YOUR OBJECTIVE
Please switch "green grape" to "purple grape" in the data below and rewrite the data with nothing else changed.

(Element lookup data)
______________________________
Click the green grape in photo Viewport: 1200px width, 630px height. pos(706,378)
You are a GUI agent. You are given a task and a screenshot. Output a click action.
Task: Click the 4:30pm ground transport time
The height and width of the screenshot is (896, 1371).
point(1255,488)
______________________________
TASK RESULT
Click the purple grape in photo Viewport: 1200px width, 630px height. pos(706,378)
You are a GUI agent. You are given a task and a screenshot. Output a click action.
Task: Click the 4:30pm ground transport time
The height and width of the screenshot is (896, 1371).
point(1255,488)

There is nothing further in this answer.